- [Dataset entries]:
···
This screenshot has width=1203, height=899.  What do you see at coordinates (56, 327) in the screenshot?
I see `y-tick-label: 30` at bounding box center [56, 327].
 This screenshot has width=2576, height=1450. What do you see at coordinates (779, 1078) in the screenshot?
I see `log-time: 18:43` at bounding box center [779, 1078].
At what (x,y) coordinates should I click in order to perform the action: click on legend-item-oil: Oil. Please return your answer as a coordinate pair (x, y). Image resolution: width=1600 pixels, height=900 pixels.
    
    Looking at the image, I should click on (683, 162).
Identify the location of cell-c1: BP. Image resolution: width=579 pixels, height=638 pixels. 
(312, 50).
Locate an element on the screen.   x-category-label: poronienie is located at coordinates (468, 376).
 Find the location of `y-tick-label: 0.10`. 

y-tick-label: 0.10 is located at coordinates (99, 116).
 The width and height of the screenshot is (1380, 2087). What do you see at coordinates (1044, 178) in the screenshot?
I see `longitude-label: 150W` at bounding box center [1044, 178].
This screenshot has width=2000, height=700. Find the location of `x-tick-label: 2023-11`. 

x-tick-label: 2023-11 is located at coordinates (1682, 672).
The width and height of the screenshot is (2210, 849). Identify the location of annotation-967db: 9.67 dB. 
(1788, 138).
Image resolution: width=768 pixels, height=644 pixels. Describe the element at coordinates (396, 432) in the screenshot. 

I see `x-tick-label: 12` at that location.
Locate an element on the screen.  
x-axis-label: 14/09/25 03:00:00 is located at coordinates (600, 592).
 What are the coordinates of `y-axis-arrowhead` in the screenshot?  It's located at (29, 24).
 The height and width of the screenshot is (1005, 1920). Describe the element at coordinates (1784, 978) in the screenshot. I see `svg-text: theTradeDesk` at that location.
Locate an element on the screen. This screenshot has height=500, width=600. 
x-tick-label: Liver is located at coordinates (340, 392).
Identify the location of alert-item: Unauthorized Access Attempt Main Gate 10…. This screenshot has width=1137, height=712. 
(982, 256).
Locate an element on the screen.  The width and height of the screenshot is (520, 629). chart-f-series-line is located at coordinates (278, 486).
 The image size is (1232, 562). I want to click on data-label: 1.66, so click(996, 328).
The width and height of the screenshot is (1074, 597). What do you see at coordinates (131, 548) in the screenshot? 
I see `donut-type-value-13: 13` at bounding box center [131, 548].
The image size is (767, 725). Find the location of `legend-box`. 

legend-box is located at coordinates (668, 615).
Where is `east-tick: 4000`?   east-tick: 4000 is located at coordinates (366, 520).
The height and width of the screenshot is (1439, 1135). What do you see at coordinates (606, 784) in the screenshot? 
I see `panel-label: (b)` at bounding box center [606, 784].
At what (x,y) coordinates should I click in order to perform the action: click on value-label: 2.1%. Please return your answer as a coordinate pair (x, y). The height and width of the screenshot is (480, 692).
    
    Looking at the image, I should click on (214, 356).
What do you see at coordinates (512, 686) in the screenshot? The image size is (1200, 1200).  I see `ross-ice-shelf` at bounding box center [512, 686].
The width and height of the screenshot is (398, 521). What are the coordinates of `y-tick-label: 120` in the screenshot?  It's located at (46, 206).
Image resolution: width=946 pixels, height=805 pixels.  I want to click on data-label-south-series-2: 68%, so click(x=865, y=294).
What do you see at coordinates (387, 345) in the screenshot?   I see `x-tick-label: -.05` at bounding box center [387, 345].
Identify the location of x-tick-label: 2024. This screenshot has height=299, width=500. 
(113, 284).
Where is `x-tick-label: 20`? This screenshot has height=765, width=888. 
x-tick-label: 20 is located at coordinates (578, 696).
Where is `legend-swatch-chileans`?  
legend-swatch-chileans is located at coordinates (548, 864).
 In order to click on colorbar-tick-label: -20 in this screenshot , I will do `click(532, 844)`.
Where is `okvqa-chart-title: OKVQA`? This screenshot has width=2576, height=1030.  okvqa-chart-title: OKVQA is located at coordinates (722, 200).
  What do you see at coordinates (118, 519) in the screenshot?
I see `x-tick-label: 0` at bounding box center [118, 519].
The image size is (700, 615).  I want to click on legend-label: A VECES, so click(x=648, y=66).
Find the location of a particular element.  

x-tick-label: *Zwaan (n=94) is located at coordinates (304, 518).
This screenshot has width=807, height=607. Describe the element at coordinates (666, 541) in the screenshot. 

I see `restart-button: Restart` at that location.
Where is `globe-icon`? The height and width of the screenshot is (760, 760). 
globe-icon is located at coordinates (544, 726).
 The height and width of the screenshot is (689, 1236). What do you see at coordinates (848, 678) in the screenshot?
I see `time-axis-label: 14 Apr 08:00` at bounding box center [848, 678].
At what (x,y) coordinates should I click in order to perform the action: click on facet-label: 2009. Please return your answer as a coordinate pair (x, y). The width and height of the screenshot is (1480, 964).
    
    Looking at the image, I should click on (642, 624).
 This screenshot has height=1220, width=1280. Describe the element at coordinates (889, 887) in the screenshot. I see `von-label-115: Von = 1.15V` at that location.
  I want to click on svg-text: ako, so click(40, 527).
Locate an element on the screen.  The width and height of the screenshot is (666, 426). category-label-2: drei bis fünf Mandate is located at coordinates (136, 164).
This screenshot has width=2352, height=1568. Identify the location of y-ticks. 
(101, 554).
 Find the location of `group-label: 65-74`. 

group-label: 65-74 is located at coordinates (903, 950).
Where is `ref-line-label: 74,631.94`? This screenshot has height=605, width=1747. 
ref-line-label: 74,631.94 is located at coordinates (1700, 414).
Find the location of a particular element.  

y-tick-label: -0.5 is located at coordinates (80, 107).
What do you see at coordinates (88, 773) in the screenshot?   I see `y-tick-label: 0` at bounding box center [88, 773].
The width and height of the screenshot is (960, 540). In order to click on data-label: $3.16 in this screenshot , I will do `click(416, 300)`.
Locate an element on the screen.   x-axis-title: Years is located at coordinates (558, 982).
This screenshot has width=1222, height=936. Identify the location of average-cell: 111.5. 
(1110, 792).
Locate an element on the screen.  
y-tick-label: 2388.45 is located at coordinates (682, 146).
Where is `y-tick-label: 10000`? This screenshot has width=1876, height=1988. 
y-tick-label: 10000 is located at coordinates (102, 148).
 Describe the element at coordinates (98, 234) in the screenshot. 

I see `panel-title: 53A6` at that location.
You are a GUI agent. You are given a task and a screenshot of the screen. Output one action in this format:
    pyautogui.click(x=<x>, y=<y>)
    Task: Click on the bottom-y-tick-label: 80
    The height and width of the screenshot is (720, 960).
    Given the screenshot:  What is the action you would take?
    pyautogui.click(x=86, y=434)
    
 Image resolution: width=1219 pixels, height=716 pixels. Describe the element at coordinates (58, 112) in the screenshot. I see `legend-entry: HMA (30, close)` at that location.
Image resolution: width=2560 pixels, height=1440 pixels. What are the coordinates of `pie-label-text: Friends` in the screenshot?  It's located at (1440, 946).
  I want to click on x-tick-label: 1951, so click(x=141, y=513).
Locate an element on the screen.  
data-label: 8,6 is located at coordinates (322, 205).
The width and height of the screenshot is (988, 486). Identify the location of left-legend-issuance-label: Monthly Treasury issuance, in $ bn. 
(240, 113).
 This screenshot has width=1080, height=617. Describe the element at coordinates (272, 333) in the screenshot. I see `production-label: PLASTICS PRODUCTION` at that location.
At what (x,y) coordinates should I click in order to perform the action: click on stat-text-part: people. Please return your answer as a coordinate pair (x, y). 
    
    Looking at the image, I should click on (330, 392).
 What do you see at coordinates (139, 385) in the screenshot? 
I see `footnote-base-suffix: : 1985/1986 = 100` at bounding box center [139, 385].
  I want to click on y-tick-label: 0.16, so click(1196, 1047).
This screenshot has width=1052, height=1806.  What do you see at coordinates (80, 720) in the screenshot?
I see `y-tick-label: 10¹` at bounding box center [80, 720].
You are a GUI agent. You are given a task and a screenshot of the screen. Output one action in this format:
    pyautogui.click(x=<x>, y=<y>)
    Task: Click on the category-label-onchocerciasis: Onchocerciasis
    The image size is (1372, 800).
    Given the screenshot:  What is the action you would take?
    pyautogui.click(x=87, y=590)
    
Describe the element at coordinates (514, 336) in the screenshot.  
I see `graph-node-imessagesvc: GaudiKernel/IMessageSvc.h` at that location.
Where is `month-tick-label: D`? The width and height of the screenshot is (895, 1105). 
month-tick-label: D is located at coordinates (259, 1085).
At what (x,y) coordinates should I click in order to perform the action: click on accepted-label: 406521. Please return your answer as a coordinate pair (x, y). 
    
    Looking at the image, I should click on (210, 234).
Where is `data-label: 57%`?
···
- [TASK INSTRUCTIONS]:
Duplicate the lines of the listing above, from the line that contains "coordinates (722, 200)." through the line that contains "center [118, 519].", with both of those lines included.

- [RESPONSE FOR THIS EXERCISE]:
Where is `okvqa-chart-title: OKVQA`? This screenshot has width=2576, height=1030.  okvqa-chart-title: OKVQA is located at coordinates (722, 200).
  What do you see at coordinates (118, 519) in the screenshot?
I see `x-tick-label: 0` at bounding box center [118, 519].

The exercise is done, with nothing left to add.